§ **PROBLEM DESCRIPTION**
Reproduce every line of the listing below verbatim, omitting the pictures.
--- EXERCISE INPUT ---
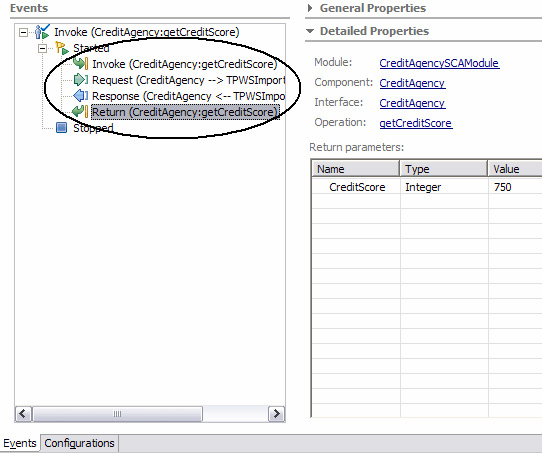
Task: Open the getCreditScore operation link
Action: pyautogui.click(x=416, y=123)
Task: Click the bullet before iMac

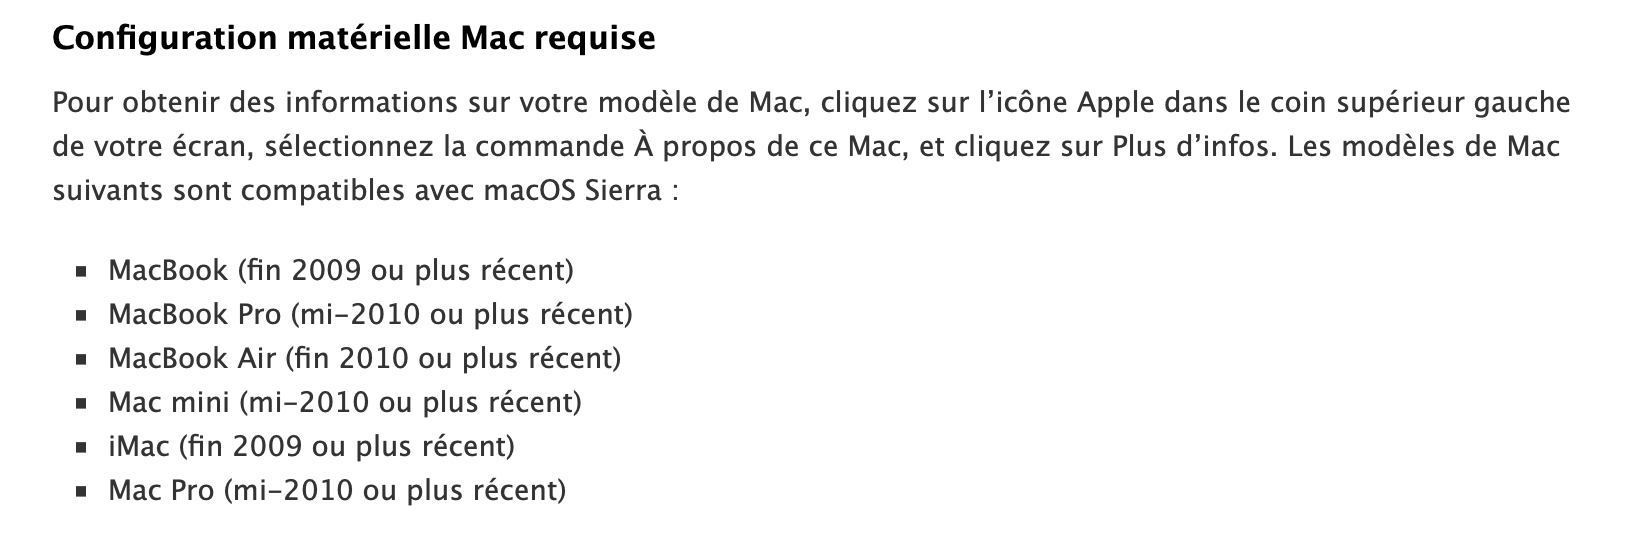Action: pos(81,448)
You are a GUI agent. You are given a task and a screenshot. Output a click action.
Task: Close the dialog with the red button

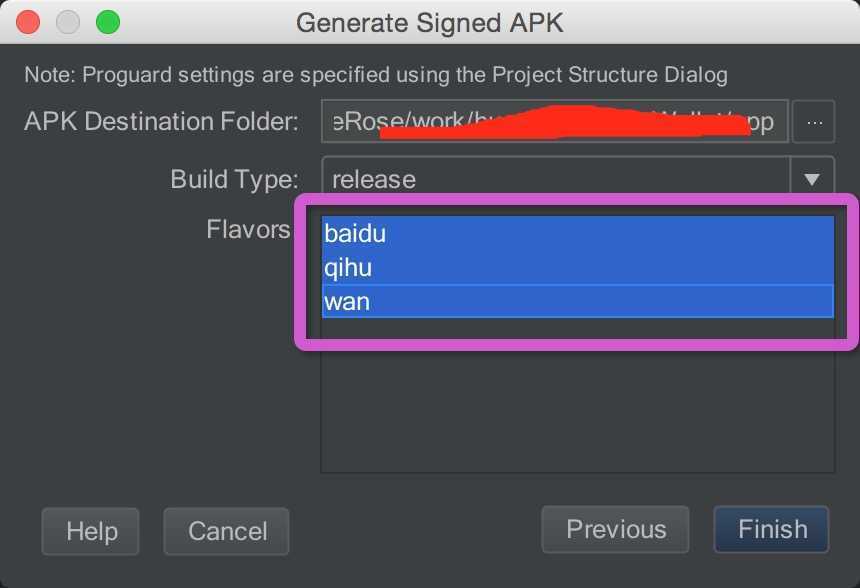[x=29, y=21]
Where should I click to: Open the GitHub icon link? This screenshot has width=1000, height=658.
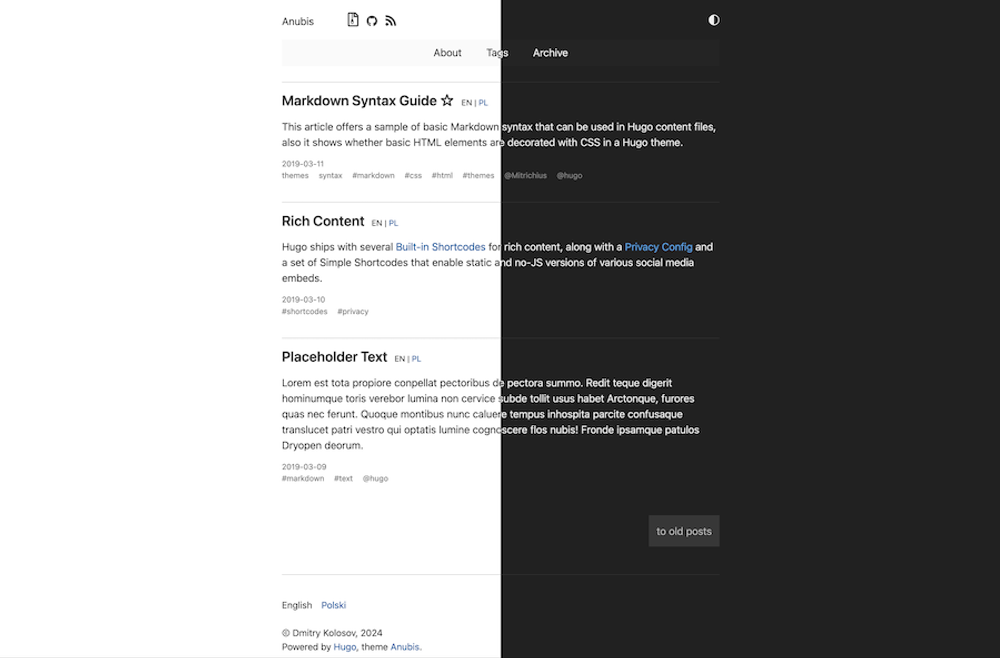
---
§ **ANSWER TO THIS TASK**
Task: Open the getCreditScore operation link
Action: pyautogui.click(x=416, y=123)
Task: Click the bullet before iMac

Action: pos(81,448)
You are a GUI agent. You are given a task and a screenshot. Output a click action.
Task: Close the dialog with the red button

[x=29, y=21]
Where should I click to: Open the GitHub icon link? This screenshot has width=1000, height=658.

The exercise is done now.